**Text**.

%%

Entitlement with Kim Eddleston
The Family Constitution: A Foundation for Family Alignment
Your 7-Step Plan for Creating Chaos in Your Family Business
This article was originally published by Warner Norcross + Judd and has been republished with consent.
Most business owners know that proper succession planning can help keep their business running strong into the next generation. They understand the importance of creating a plan to prepare heirs and key employees to run the business when it is time. But sometimes owners are busy and fail to plan for the future of their business in a timely manner.
Executing an unplanned transition when the family business leader becomes incapacitated or passes can be painful for the family (at an already difficult time) and potentially damaging for the business. Families in this situation often engage Warner to help them create a path forward for the business.
We think it makes sense to offer some lessons learned by these families as a resource for current business owners. Instead of offering a typical “best practices” list, we took a different approach. Here are some “worst practices” that will surely wreak chaos in your family business after you pass – from families who have experienced an unplanned business transition
7 Ways to Create Chaos in the Family Business After Your Death
- Don’t document your good intentions. Think about succession planning for years, but don’t document any of your thoughts or planning ideas for the family. Or, to make it really interesting, keep jotting down ideas on various notepads, napkins or sticky notes over the years, creating obvious contradictions between the ideas.

%%

**Dataset content**.
%%

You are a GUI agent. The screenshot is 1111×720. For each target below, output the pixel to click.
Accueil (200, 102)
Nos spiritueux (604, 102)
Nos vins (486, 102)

%%

**Problem requirements**.
Quote the family business article from "Entitlement with Kim" to "republished with consent.". The listing has no connection to the text.

**Reply**.
Entitlement with Kim Eddleston
The Family Constitution: A Foundation for Family Alignment
Your 7-Step Plan for Creating Chaos in Your Family Business
This article was originally published by Warner Norcross + Judd and has been republished with consent.